A rocker stands an expansion bearing made of a curved surface at the bottom, which adjusts translational movement, and a fixed one at the top creates room for a rotation movement.

Both rocker and pin bearings are mostly used in steel bridge structures. Rocker and pin bearings should be regarded when the bridge movement is sufficiently known and described since such bearings can create room for both translational and rotational movements in one direction only.

These bearings are likely to suffer damage and corrosion, so it is essential to perform routine checks and maintenance.

 

Rocker Bearing for bridges

 

d. Metal Sliding Bearings

The sliding bearing includes two metal plates, normally stainless-steel plates, that slide relative to each other and hence complete room for translational movement and lubricating material between them.

A friction force is developed in the sliding bearing and it is levied on the substructure, superstructure, and sliding bearing itself.

So, it may be needed to deliver lubricants such as polytetrafluoroethylene (PTFE) to decrease induced friction.

It is established by ASSHTO that sliding bearings cannot be employed unless the bridge span is more miniature than 15 m.

This is because sliding bearings cannot be fully employed if the bridge counter-rotation movement.

However, the span limitation for sliding bearing use can be ignored when it is employed in combination with other bearing types.

 

Metal Sliding Bearings

 

 

e. Elastomeric Bearings

It includes elastomers created from synthetic or natural rubber and can carry both translation and rotation movements through elastomer deformation.

The capability of elastomer to bear large vertical loads is because of reinforcement condition that controls the lateral bulging of elastomer.

There are a number of elastomeric bearing pads categorized relying on the types of reinforcements employed.

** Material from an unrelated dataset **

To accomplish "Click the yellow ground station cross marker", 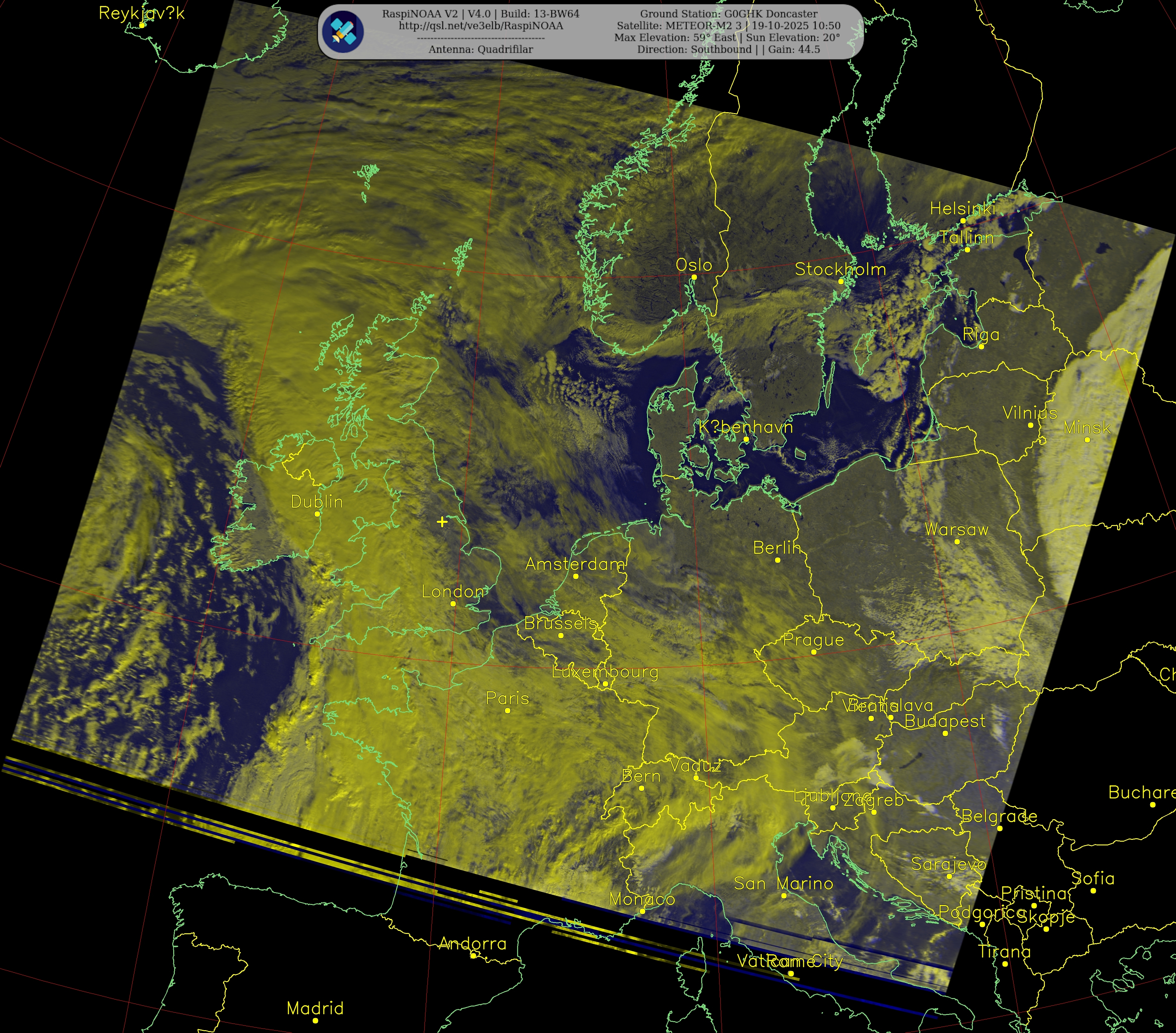I will click(442, 521).
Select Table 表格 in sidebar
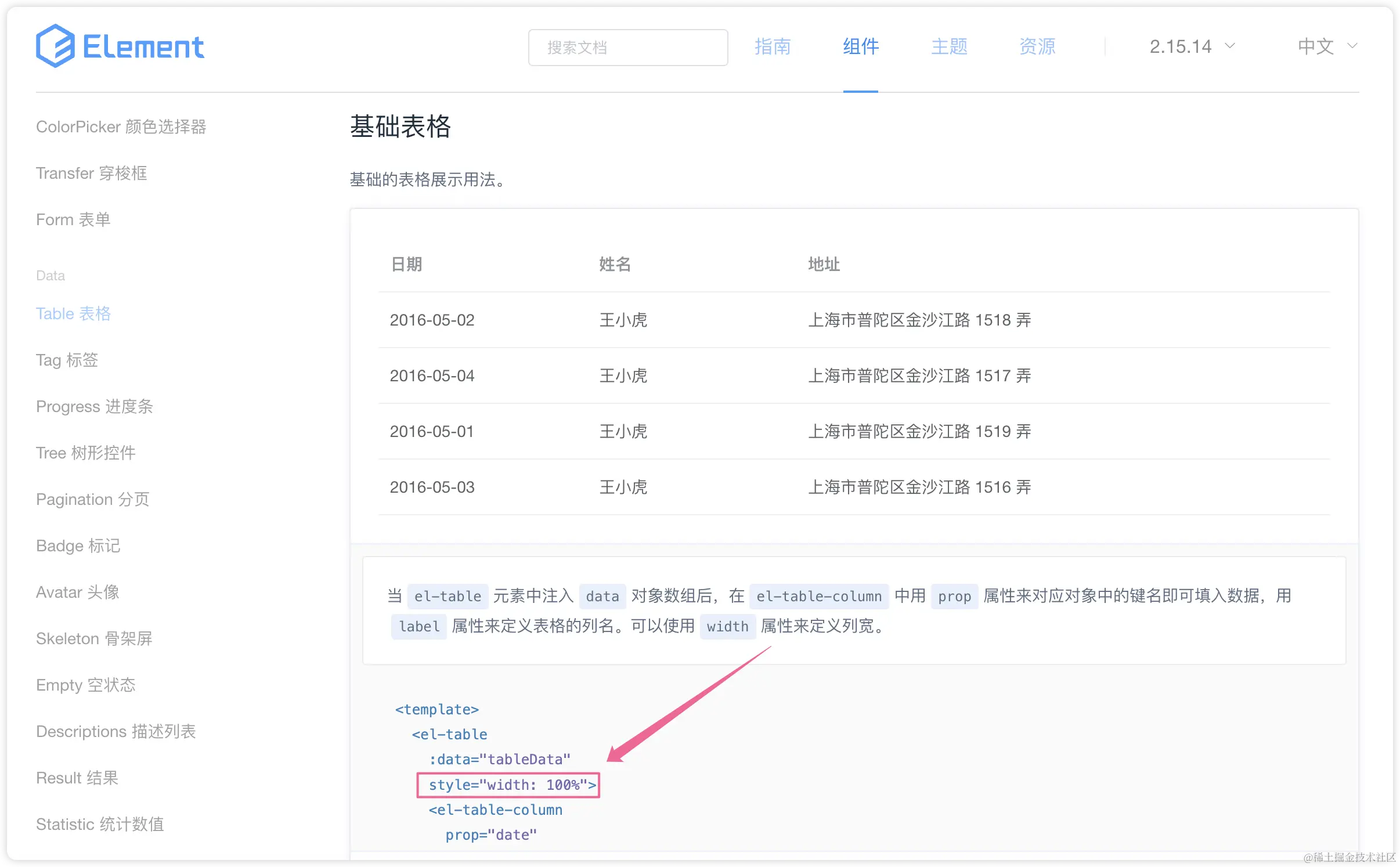The width and height of the screenshot is (1400, 867). pyautogui.click(x=73, y=313)
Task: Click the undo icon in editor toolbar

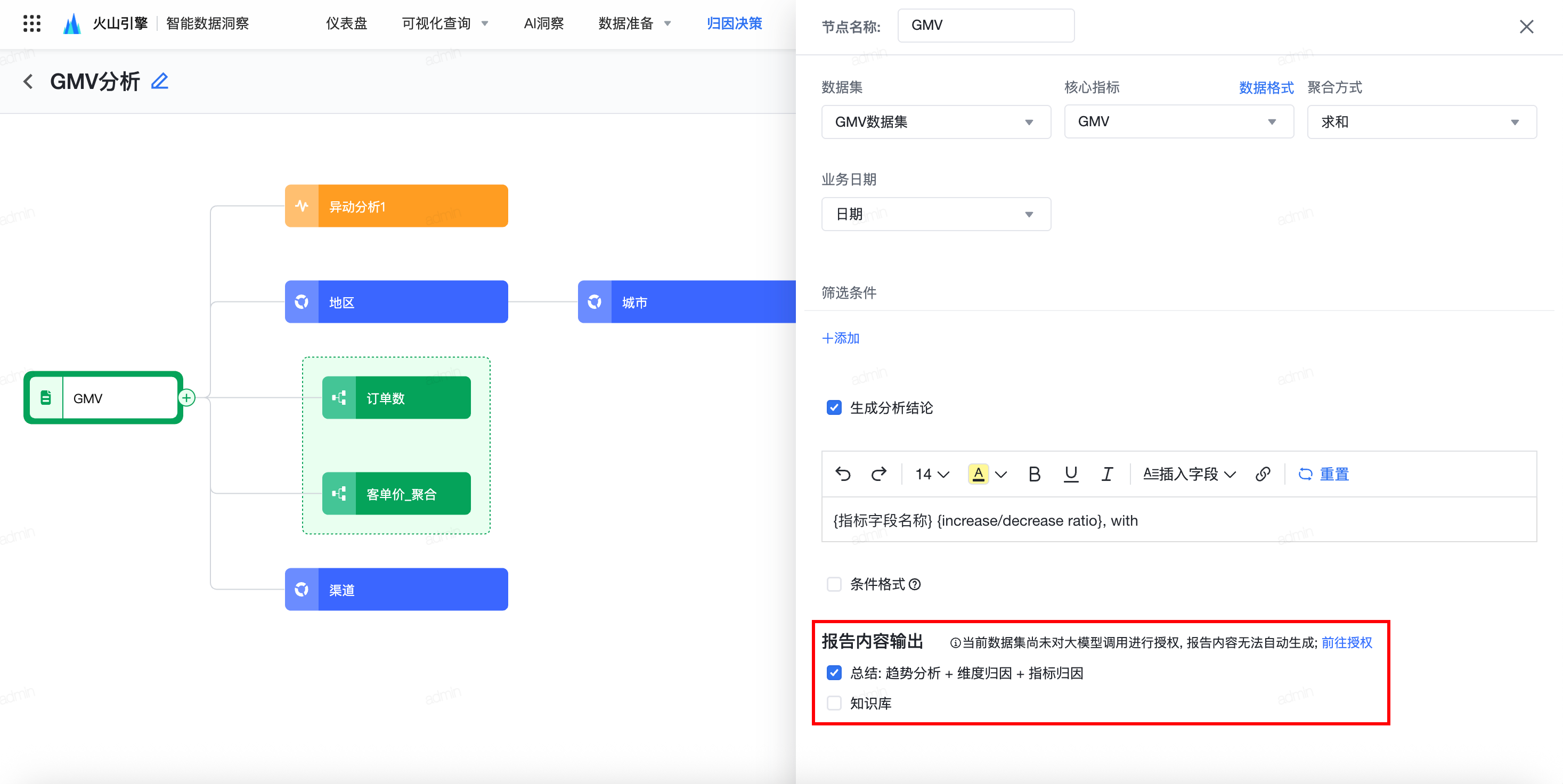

For example, steel-reinforced, plain, fiberglass-reinforced, and cotton duck-reinforced elastomeric bearing pads.

The strength and response of each type are various, steel reinforced elastomeric bearing is the most powerful one and plain elastomeric pad is the most vulnerable.

Elastomeric bearing is neither costly nor needs significant maintenance, which is why it is the preferred bearing type. It offers details of elastomeric bearing and its uses in bridge structure.

 

Elastomeric Bearings

 

f. Pot Bearing

Pot bearing is made of an elastomeric disk confined in a pot, a steel piston that is properly tailored into the pot wall, and flat sealing rings which keep elastomeric inside the pot.

Pot bearing can support considerable vertical loads and it is commonly transferred through a steel piston to the elastomeric disc which is almost incompressible.

As far as the lateral load is concerned, it is transferred as the steel pistol moves toward the pot wall.

Translational movement is limited in pure pot bearing which is why PTFE is introduced to the sliding surface to make room for translation movement.

 

Pot Bearing

 

g. Curved Bearings

It is made of two curved plates that correspond to each other. If the curved bearing is cylindrical, then it only adjusts rotation movements.

However, both rotation and translational movements can be negotiated if the curved bearing is spherical.

The fact that both gravity loads and curved geometry induce lateral resistance against and therefore lateral movement would be limited, is why the polytetrafluoroethylene (PTFE) slider adheres to the bearings in order to create room for lateral movements.

 

Curved Bearings

 

 

h. Disk Bearings

Rotation movement is adjusted through the deformation of elastomer whereas the translation movement is thought through the use of a PTFE slider.

The employed elastomer should be sufficiently rigid to sustain vertical loads without causing considerable deformations and adequately flexible to authorize rotational movement.

Both vertical loads and lateral loads are backed by an elastomeric disk and metal ring in the center of the bearing respectively.

 

Disk Bearings

 

This was for the types of bearings for bridges.

 

 


 

  2. References  

1. Content Filter & Authenticity Checking Team, Dream Civil International

(Our team checks every content & detail to maintain quality.)